Government ministers are displaying a "lack of knowledge" about higher education and should do more to learn about the sector's diversity, the chair of GuildHE has said.
Ruth Farwell, vice-chancellor of Bucks New University, said ministers' recent comments on vocational education, externally examined degrees and two-year accelerated programmes supported her argument.
She said many of the proposals and ideas floated in speeches and other public statements by the business secretary, Vince Cable, and the universities and science minister, David Willetts, were already happening in one form or another.
Mr Cable in particular was "possibly not understanding the university sector as much as he should", Professor Farwell said.
"There have been lots of noises about supporting a diverse sector, but it would be helpful if they would find out more about how diverse the sector is," she told Times Higher Education. "I think maybe in the back of their minds there is this model of a traditional university and a traditional student."
She added: "We would welcome Vince Cable coming to see more institutions in the sector to increase his knowledge."
Professor Farwell referred to the idea, originally floated by Mr Willetts, of encouraging new or existing providers to teach to an externally set degree standard.
Many further education colleges were already teaching courses accredited by universities through franchises or other arrangements, she said.
She also warned that any move to encourage existing degree-awarding institutions to teach courses examined by other universities would be "counter-intuitive".
"It would be unfortunate if we went down this route without regard to what is taking place. It could destroy a lot of local relationships that we know are beneficial," she said.
Professor Farwell also referred to the recent debate instigated by former CBI director general Digby Jones, who called on universities to offer more vocational courses to meet the demands of business.
She argued that plenty of institutions, including Bucks New, were working closely with local small and medium-sized businesses to develop degrees tailored to the skills required.

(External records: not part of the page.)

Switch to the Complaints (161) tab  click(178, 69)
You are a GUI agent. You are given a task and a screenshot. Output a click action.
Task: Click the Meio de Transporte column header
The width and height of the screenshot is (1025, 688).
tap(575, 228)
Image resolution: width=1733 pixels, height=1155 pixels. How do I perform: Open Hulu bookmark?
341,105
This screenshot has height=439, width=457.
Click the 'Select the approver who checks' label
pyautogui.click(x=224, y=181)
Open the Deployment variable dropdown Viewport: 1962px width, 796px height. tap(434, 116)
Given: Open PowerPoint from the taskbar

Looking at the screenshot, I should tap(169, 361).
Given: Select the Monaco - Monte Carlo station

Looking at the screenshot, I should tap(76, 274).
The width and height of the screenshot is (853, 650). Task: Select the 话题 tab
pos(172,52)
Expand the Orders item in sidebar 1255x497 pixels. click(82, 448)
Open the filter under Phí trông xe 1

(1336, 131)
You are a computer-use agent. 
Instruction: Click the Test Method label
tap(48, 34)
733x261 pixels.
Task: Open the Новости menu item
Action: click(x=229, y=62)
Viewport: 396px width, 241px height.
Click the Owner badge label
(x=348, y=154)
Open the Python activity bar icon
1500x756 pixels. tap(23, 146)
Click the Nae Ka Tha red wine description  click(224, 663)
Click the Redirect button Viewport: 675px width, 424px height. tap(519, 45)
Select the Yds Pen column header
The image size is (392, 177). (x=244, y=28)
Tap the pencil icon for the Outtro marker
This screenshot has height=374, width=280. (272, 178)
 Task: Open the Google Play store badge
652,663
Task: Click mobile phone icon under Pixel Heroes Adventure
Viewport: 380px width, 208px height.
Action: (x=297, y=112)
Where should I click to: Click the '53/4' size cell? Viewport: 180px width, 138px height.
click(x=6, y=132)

"If you talk to employers where they have built up relationships with higher education in their area, then the messages are quite different," she explained.
Professor Farwell also questioned the "erroneous" belief that accelerated two-year degrees would be cheaper to provide and cost students less.
With degrees closely linked to the standards demanded by professional bodies, she said, it was not possible to shorten the curriculum - therefore courses would be the same length, just squashed into two years rather than three, and at the same cost.
Students would also not necessarily save money by studying over two years, as they could lose the chance to work during long holidays and would need to pay for accommodation and travel for a larger proportion of the year.
"I don't think if you balance it out there would be as much of a difference as you might expect," she said.